De AGV haalt ter verduidelijking enkele omstandigheden aan wanneer er géén sprake is van geldige toestemming. Zo wordt als voorbeeld gegeven dat zwijgen, een pre-ticked box of inactiviteit niet volstaan.
Verder is in de AVG een apart artikel opgenomen waarin wordt bepaald aan welke voorwaarden een geldige toestemming moet voldoen (artikel 7 AVG). Er wordt benadrukt dat de toestemming in begrijpelijke en gemakkelijk toegankelijk vorm en in duidelijke en eenvoudige taal moet zijn opgesteld. Ook moet het intrekken van de toestemming even eenvoudig zijn als het geven er van.

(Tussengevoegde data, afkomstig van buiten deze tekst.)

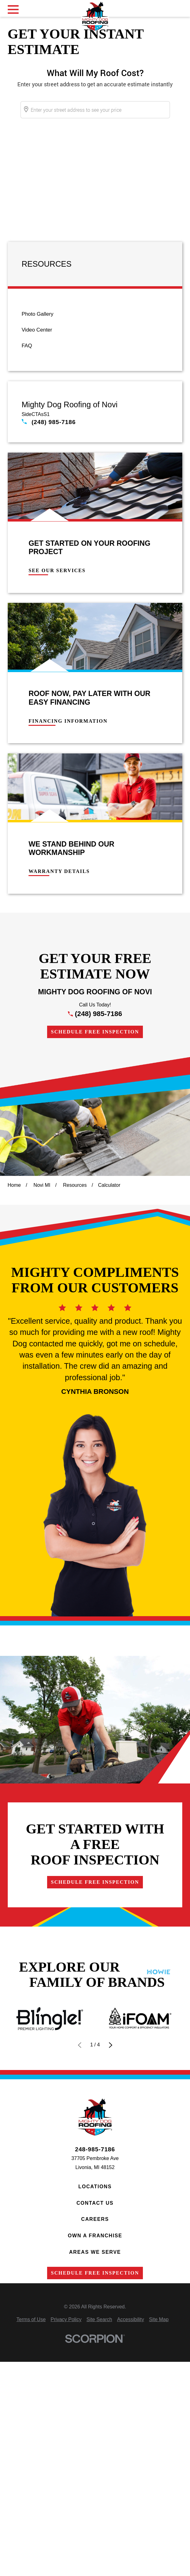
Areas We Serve (95, 2252)
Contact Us (95, 2203)
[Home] (95, 16)
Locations (95, 2186)
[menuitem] (95, 314)
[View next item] (110, 2045)
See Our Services (57, 570)
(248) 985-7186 (54, 422)
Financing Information (68, 721)
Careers (95, 2219)
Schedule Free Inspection (95, 1031)
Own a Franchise (95, 2235)
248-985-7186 (95, 2149)
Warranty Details (59, 871)
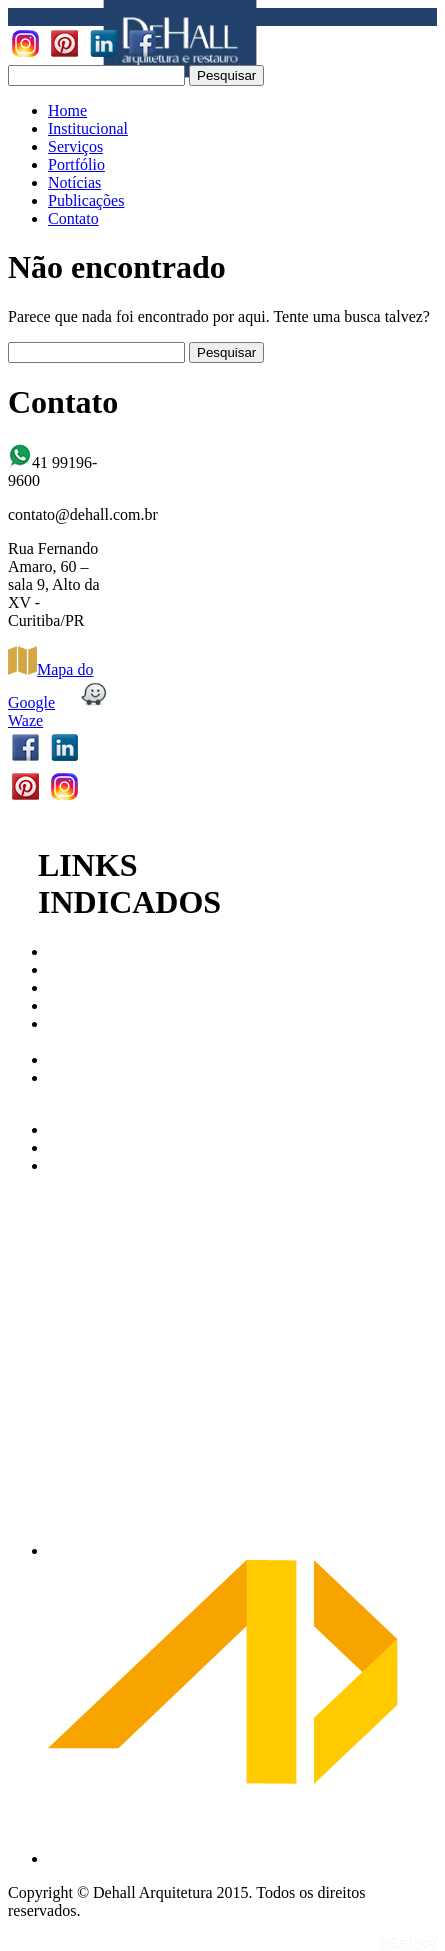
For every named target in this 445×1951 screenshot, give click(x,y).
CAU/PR (77, 951)
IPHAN (72, 1005)
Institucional (88, 128)
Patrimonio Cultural (83, 1032)
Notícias (74, 182)
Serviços (75, 146)
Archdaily (80, 1147)
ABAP (69, 1059)
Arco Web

Interessant is verder hetgeen dat wordt bepaald omtrent het vrijelijk geven van informatie. Artikel 7 lid 4 bepaalt dat bij de beoordeling of toestemming vrijelijk is gegeven, onder meer ten sterkste rekening moet worden gehouden met de vraag of de persoonsgegevens die in het kader van toestemming moeten worden verstrekt ook noodzakelijk zijn voor het uitvoeren van de overeenkomst. Oftewel, kan er alleen gebruik gemaakt worden van een dienst na het verplicht verstrekken van een aantal gegevens die niet allemaal nodig zijn voor het aanbieden van de dienst?
Artikel 7 lid 4 bevat geen verbod om door middel van het verkrijgen van toestemming meer persoonsgegevens te verzamelen dan noodzakelijk is voor een dienst. Wel dient er ten sterkste rekening mee gehouden te worden gehouden in de bepaling of van vrijelijk gegeven toestemming sprake is. In de praktijk zou dit betekenen dat voor verschillende type persoonsgegevens apart toestemming verleend moet worden. Het is afwachten op welke wijze dit artikellid precies uitgelegd zal worden.
De huidige Wbp kent ook een bepaling die betrekking heeft op het verwerken van persoonsgegevens van kinderen. Tot 16 jaar alleen met toestemming ouders. Dit uitgangspunt wordt in de AVG aangescherpt. Artikel 8 bepaalt namelijk dat de verantwoordelijke gehouden is een redelijke inspanning te leveren om te verifiëren dat toestemming is gegeven, dan wel is geautoriseerd door de ouder of voogd.